Emma develops a crush on Grant when they first meet, but is left embarrassed by it when she discovers that he is the school's new teacher. Vicki Baxter (Nana Coburn) takes her interest in Grant further by openly flirting with him. When Vicki visits Grant in his caravan, he is forced to set her straight and make clear nothing can ever happen between them. Vicki is wrongly led to believe that Grant has been making fun of her behind her back, so she makes an allegation that Grant has sexually assaulted her in order to pay him back. Although almost everybody in Summer Bay believes Grant is innocent, Donald is forced to suspend him. Emma goes on a crusade to force Vicki to tell her the truth. Vicki eventually withdraws the allegation after Donald points out how difficult it will be for her if she continues, and Grant is reinstated.

Grant meets Jane but is shocked to learn she is a police officer when she arrives on the scene of Grant and Alf Stewart's (Ray Meagher) car accident. Grant and Jane begin dating and she leaves the force. They later move in together but then regret it when Grant prefers spending time with his friends Ben and Matt Wilson (Greg Benson) to being at home with Jane. They end the relationship amicably and Jane leaves town. Grant helps new arrival Blake Dean (Les Hill) adjust to life in the Bay, and trains him for an Ironman contest. He tries to mediate the ill-feeling between Blake and new deputy principal Alan Stone (Philip Hinton). When Stone exceeds his authority, Grant argues against him with Donald and Stone leaves. Grant later has his own problem with Blake when he and his girlfriend Sophie Simpson (Rebekah Elmaloglou) leave their dorms to spend time together on a school trip.

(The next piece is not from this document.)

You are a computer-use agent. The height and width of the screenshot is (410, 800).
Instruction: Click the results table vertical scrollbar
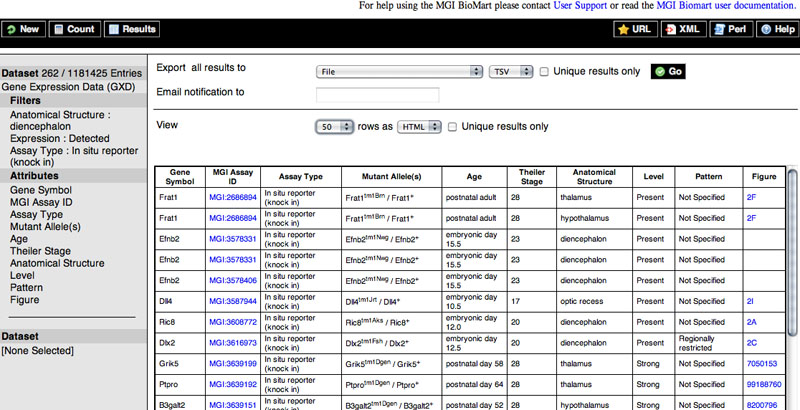tap(792, 252)
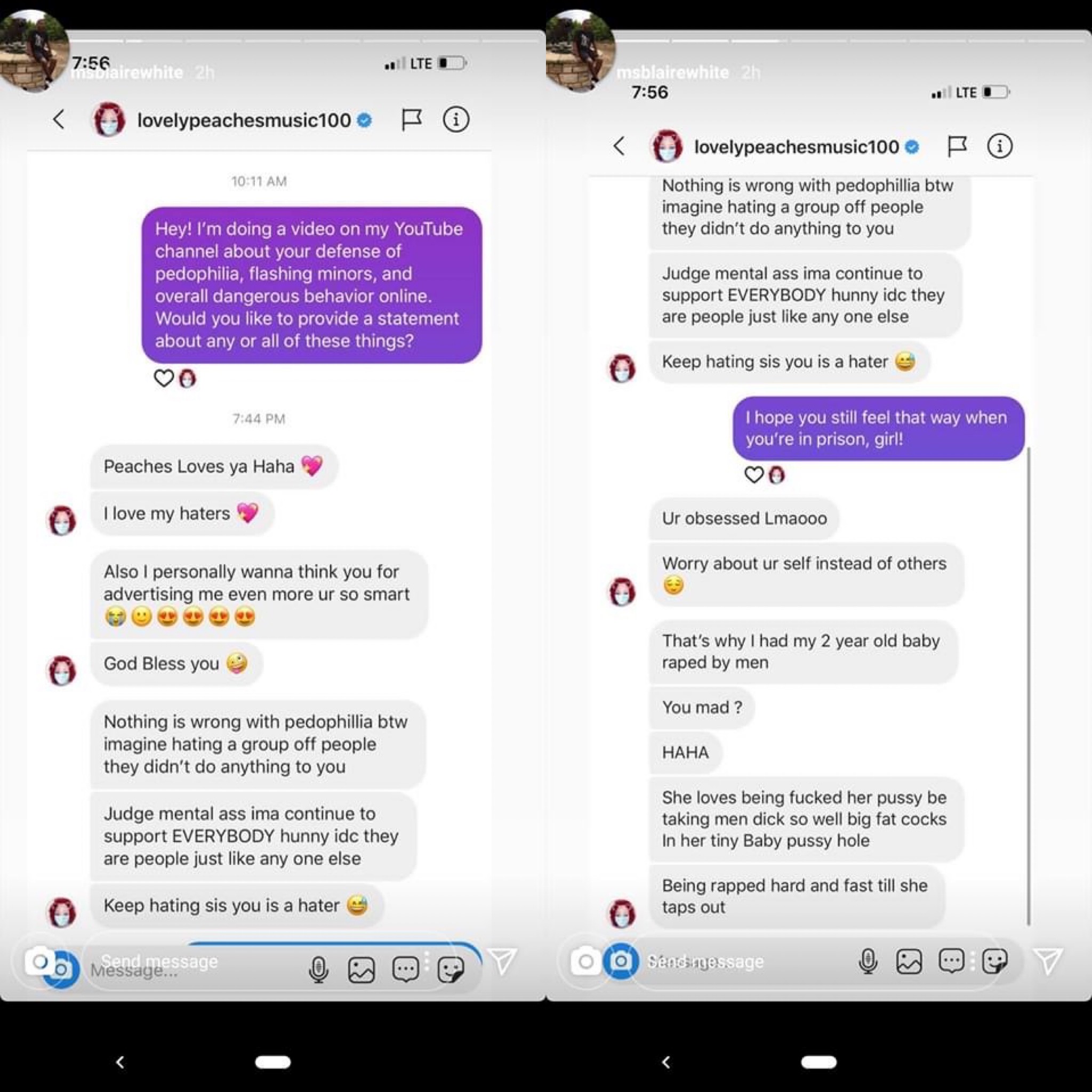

Grant agrees to keep quiet, but Donald finds out from another student and is annoyed that Grant kept it secret.

Grant's sister Kim arrives in town to stay with him and he is concerned when he learns that Kim has not told their parents where she is. He remains unaware that she has a drug habit until after Steven Matheson (Adam Willits) and Matt find out. Grant discovers drugs in Kim's bag and convinces her to go away with him to sort herself out, despite Donald warning him that his job will not be kept open. He returns to town once Kim has recovered and leaves soon afterwards to take a job in Timboon. He returns some months later looking for a job and helps a grieving Sophie, whose boyfriend David Croft (Guy Pearce) has just been killed in a car accident. He asks new school principal Lois Crawford (Tina Bursill) for a job and is shocked when she gives him Donald's job, demoting Donald to teaching Year 8 classes. After Grant, Donald's daughter Bobby Simpson (Nicolle Dickson) and several of the locals make it clear to Lois that they support Donald, he is reinstated and Grant leaves for good.

==Reception==
For his portrayal of Grant, McLachan won the "Most Popular Actor" award at the 1991 Logie Awards. One month after his first appearance, Robin Olover of The Sydney Morning Herald said that Home and Away were already promoting McLachan as their "golden boy". In his book Neighbours special, Kesta Desmond said that McLachan looked "rather dapper" in the role of Grant in comparison to his role in Neighbours. Michael Idato of The Sydney Morning Herald said that Grant was one of the characters from the "golden years" that made Home and Away feel "very mid-'80s". A writer from TV Guide branded Grant the "human bicep" who, alongside Adam splashed around the waters of Summer Bay in their "merrily macho way". Unimpressed by their showmanship they joked, "where the hell is that shark now that we need him?" An Inside Soap reporter included Grant in a feature profiling soap opera characters with odd names. They noted that Grant Mitchell was never a problem name until rival soap opera EastEnders introduced a character with the same name.